Ozymandias has a warning for ambitious entrepreneurs and software developers who plan to do business in the EU. Any dream of changing the world by innovation and of scaling to the global level isn’t likely to materialize in an economy that dictates how to conduct a business and subjectively penalizes those who threaten to grow too big (“foreseeable gatekeepers” in DMA language). You can also forget plan B – the safety net of an acquisition if the business plan fails/the IPO seems impossible, or only because the idea is not so great after all. Yes, even if the engineering team is. The diligent regulators’ scrutiny will restrict these paths too.

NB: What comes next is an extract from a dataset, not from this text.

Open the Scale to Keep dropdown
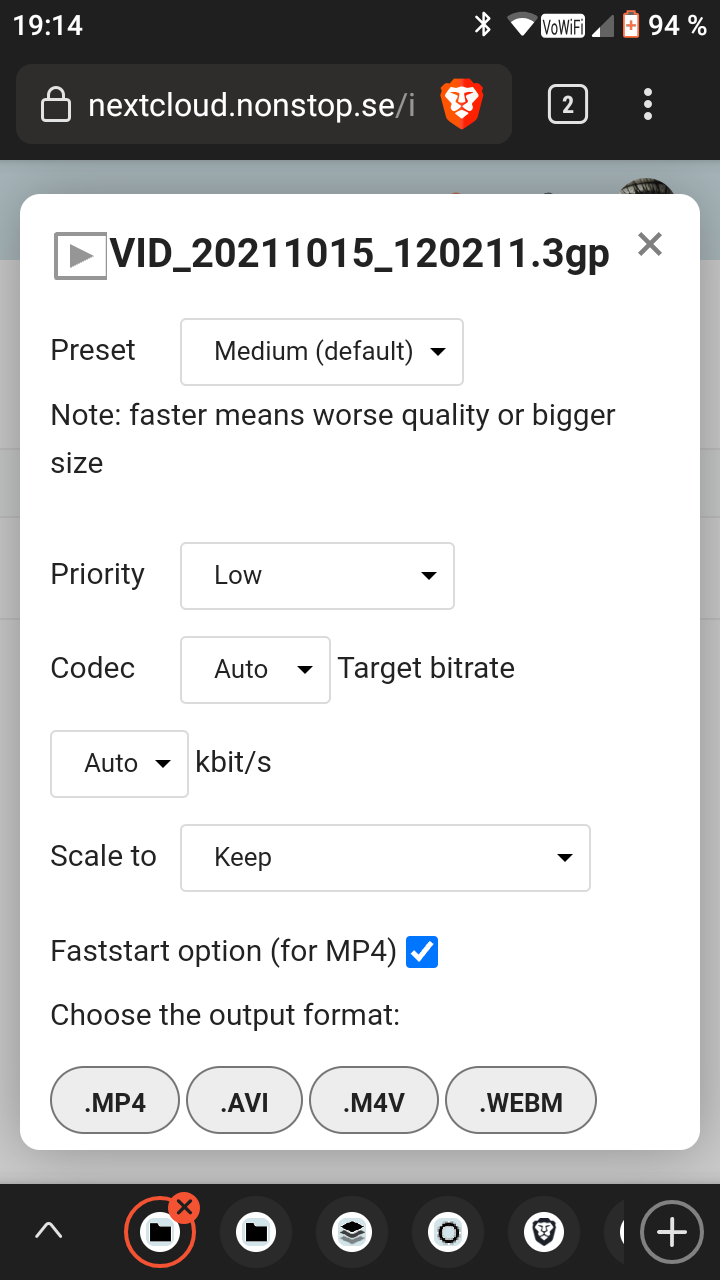The width and height of the screenshot is (720, 1280). pyautogui.click(x=385, y=858)
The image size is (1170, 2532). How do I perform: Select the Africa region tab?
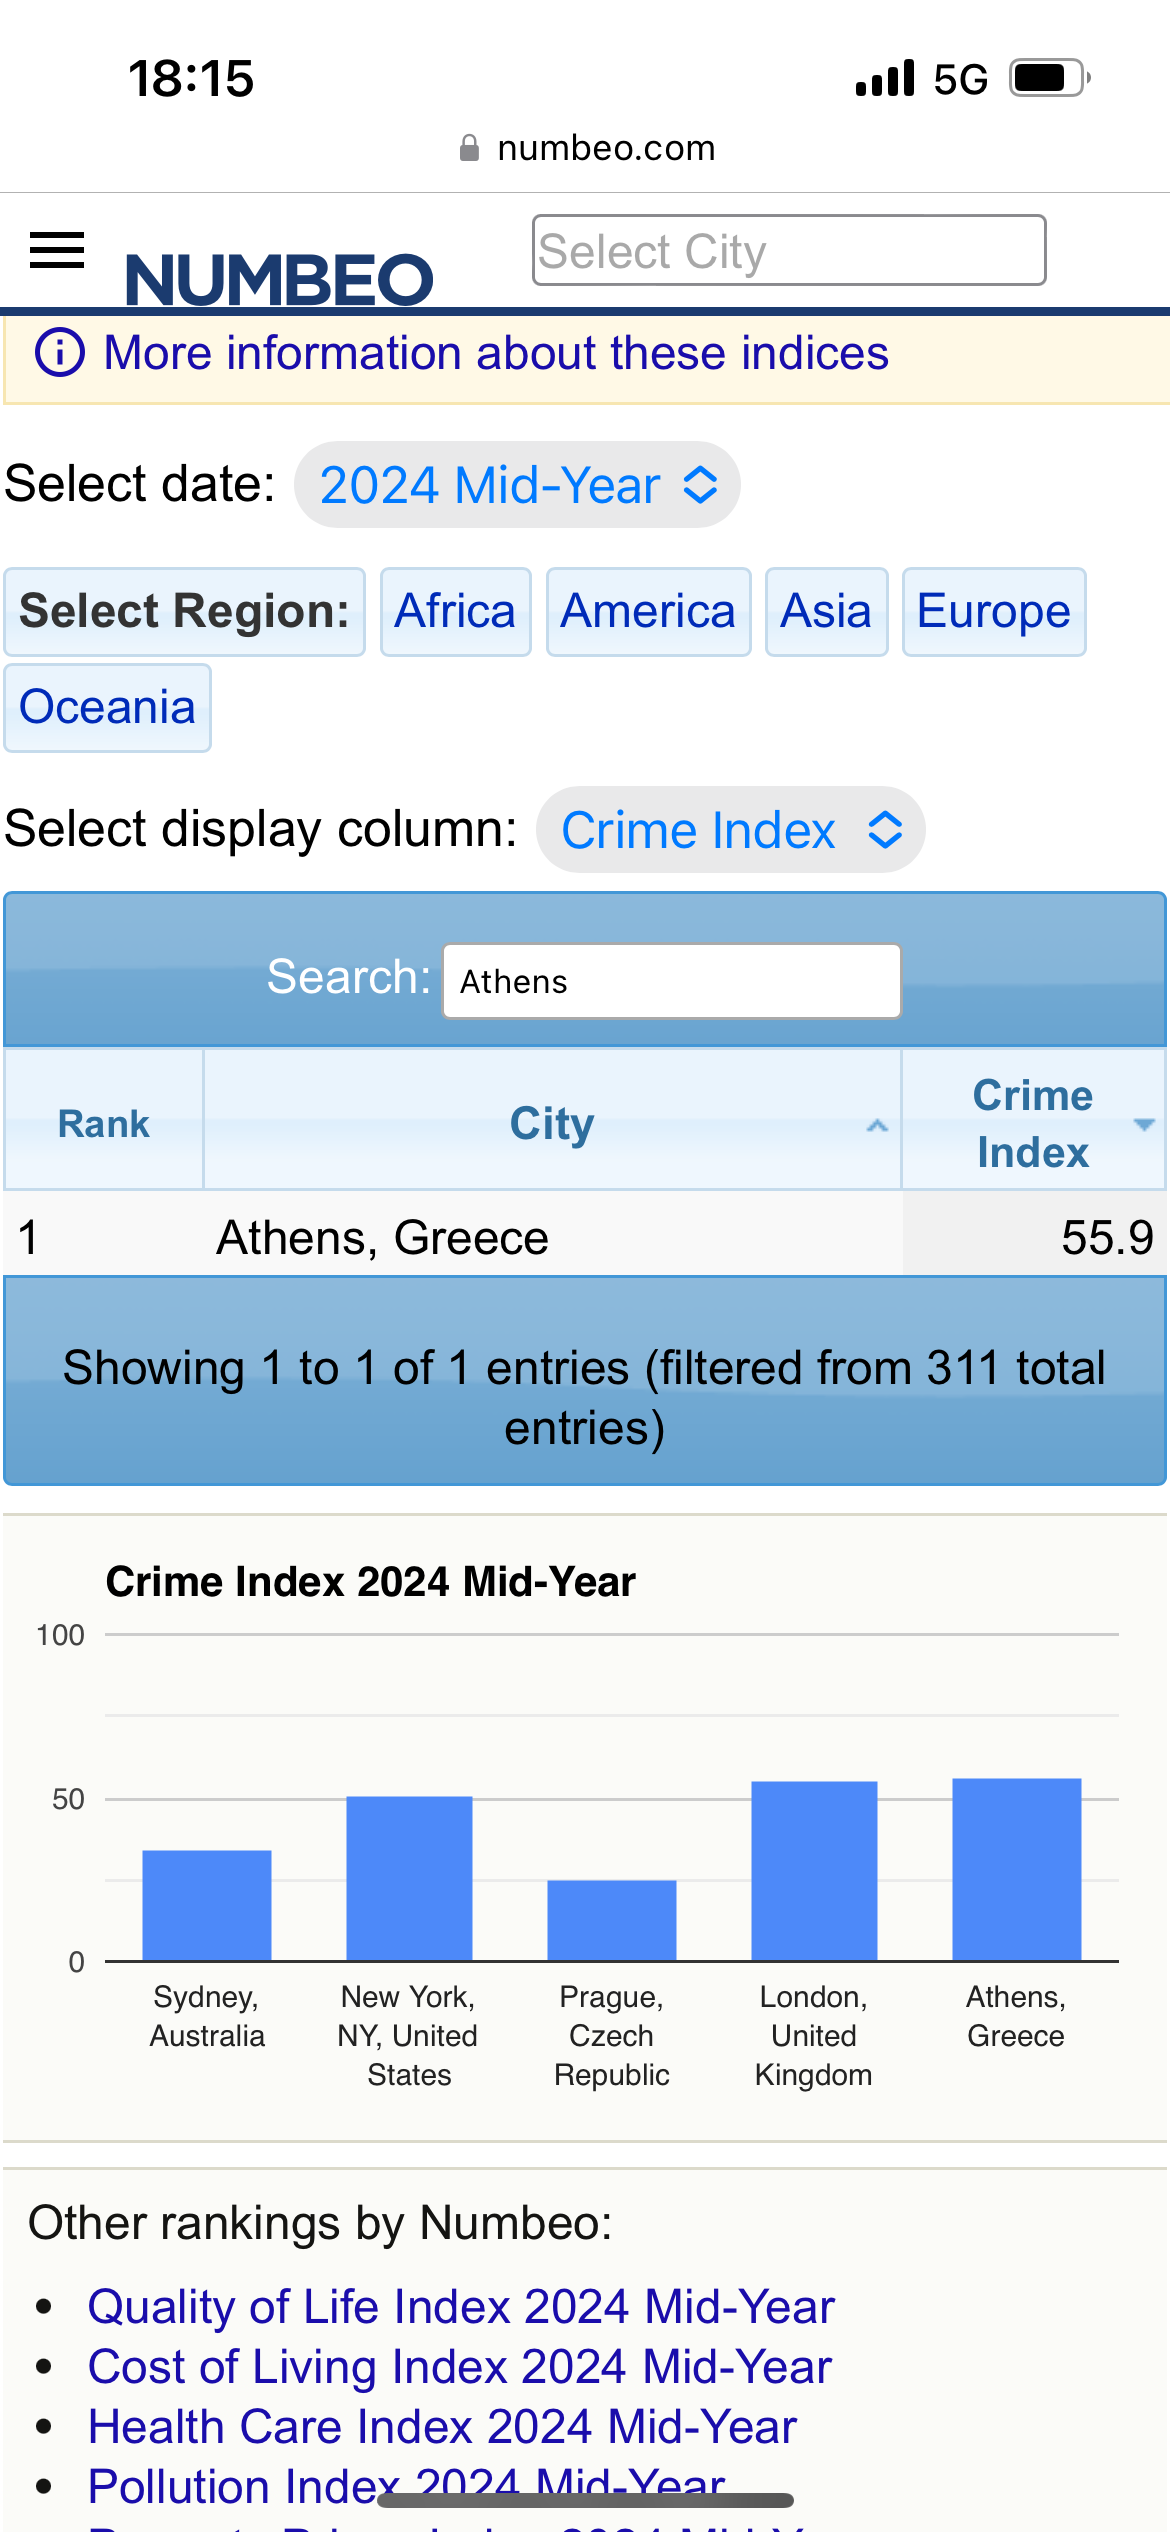tap(455, 611)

Those who currently create great digital solutions based on stable digital ecosystems, such as app stores, and reach for global audiences should also be aware that in the EU this will likely be much more difficult. Nobody says app stores are perfect, but targeted intervention is very different from destabilization. One vision of the DMA mobile apps market future is the mobile phone industry of 15 years ago or the current app stores market in China.
The latest amendments proposed by MEP Andreas Schwab, the main rapporteur of the Internal Market and Consumer Protection Committee of the European Parliament (IMCO), only confirm the true objectives of this regulation and the strong political will to adopt this ill-fated approach. Rather than comment in detail on the amendments, I’d observe that the political approach is not considering the right trade-offs and lacks a sound vision beyond disrupting the status quo. Moreover, a reckless protectionist approach is already putting at risk an incipient constructive dialogue with the US on digital economy and technology issues.
In the end, I can only say: Dear EU policymakers, it would be fairer for the citizens and businesses who put their trust in you to just skip the rhetoric and spell out what your real objectives are. At least it would avoid the lamentation in 5-10 years from now when the next Google or Apple again emerges from outside the EU. It would be clear for everybody that this was another flawed industrial strategy and a regulatory experiment doomed to failure from the start.
Or… maybe some lawmakers will care more about a wise approach to the EU’s digital future, one that consumers could welcome, rather than rushing to adopt legislation based on fallacious assumptions and narratives, mixed with wounded national pride. There’s still time to fix it.